▶ **EXTRAIT SOURCE**:
------------------------------------

En cas de doutes sur les véritables activités des salariés, les gestionnaires peuvent avoir recours à la filature. Cette pratique est encadrée juridiquement. Cet article se veut un guide de la filature pour savoir bien l’amorcer pour pouvoir l’utiliser.

22 janvier 2020
Me Isabelle Auclair, CRHA

Il peut parfois être tentant pour un conseiller en ressources humaines œuvrant en relations du travail ou en gestion de la présence au travail d’avoir recours à la filature lorsqu’il a des doutes sur les véritables activités d’un salarié. Par suite de celle-ci, l’employeur prend parfois des décisions administratives ou disciplinaires ayant des impacts importants, notamment un congédiement.

Lors de la prise de décision de procéder ou non à une filature, il faut impérativement prendre en considération les atteintes aux droits et libertés de la personne, notamment le droit à la vie privée prévu à l’article 5 de la Charte des droits et libertés de la personne[1]  :

« 5. Toute personne a droit au respect de sa vie privée. »

Cette pratique est donc bien encadrée juridiquement. Depuis plusieurs années, les différents tribunaux ont eu plusieurs fois l’occasion de se prononcer sur les exigences afin qu’une telle filature soit admissible en preuve devant un tribunal en cas de litige.

------------------------------------

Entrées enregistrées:
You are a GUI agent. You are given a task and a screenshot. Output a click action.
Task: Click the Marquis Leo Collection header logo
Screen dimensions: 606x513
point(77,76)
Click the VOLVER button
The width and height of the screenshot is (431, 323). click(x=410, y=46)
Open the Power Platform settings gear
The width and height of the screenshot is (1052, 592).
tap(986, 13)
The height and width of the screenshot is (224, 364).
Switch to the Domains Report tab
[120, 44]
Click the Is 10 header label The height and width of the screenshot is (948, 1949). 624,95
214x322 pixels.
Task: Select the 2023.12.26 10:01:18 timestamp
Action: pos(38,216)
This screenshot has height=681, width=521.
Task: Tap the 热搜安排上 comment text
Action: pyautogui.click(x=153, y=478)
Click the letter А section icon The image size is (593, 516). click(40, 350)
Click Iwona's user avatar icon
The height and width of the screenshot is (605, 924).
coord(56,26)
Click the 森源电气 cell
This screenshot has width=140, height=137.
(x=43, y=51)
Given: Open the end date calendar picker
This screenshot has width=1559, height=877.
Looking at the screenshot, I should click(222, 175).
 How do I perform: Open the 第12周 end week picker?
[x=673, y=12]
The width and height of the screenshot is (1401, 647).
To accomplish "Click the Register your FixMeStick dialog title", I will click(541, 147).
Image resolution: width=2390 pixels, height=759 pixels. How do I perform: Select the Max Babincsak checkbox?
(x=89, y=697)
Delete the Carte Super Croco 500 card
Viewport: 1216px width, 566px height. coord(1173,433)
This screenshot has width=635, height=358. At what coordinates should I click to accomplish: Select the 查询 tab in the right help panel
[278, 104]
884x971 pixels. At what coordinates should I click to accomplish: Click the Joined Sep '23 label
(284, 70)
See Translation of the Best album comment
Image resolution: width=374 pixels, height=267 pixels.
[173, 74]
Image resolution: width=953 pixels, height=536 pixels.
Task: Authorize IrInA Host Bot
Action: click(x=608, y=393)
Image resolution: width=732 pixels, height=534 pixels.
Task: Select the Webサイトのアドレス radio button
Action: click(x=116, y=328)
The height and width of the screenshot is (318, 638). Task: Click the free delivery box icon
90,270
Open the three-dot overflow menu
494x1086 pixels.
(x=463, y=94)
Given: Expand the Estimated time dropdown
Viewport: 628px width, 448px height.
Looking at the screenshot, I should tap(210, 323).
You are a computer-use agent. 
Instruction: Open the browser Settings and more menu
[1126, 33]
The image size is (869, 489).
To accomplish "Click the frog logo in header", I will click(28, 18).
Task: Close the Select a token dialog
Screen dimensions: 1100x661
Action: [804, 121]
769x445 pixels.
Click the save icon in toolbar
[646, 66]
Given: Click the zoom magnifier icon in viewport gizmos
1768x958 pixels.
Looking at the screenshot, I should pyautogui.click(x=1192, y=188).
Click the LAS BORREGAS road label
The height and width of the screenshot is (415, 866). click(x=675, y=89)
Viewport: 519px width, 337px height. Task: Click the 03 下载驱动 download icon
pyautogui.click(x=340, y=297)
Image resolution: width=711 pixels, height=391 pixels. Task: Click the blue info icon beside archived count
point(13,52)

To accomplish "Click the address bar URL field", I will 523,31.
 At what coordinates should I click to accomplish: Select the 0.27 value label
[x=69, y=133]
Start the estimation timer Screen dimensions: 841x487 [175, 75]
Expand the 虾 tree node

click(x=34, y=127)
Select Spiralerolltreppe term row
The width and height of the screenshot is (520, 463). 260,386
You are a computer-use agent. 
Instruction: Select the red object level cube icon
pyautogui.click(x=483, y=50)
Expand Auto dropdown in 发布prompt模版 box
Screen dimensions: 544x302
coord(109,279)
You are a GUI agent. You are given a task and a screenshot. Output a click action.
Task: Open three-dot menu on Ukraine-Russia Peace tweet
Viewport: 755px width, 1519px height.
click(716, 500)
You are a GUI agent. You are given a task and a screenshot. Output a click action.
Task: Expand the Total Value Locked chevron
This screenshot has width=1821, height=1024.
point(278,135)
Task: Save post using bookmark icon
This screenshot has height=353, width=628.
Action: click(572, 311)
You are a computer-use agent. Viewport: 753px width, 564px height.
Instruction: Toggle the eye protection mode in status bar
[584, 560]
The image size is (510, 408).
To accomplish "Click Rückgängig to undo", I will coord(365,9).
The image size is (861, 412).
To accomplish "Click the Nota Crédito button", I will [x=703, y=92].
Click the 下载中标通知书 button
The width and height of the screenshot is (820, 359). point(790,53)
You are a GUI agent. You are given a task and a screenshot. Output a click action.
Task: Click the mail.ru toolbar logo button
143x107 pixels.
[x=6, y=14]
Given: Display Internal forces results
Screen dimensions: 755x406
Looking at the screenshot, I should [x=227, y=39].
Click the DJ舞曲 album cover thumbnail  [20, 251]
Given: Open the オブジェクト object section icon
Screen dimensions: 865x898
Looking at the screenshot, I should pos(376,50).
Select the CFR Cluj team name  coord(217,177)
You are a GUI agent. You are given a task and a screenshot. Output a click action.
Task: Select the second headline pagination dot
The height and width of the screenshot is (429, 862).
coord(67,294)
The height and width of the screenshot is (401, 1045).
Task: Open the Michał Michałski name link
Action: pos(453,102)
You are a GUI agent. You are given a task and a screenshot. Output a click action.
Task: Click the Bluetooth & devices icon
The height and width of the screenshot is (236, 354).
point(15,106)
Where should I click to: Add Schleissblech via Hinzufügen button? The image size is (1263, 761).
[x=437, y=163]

------------------------------------

▶ **TÂCHE**: Extrayez de l'article sur la filature le passage allant de « 22 janvier 2020 » jusqu'à « notamment un congédiement. » inclusivement.

▶ **SOLUTION PROPOSÉE**:
22 janvier 2020
Me Isabelle Auclair, CRHA

Il peut parfois être tentant pour un conseiller en ressources humaines œuvrant en relations du travail ou en gestion de la présence au travail d’avoir recours à la filature lorsqu’il a des doutes sur les véritables activités d’un salarié. Par suite de celle-ci, l’employeur prend parfois des décisions administratives ou disciplinaires ayant des impacts importants, notamment un congédiement.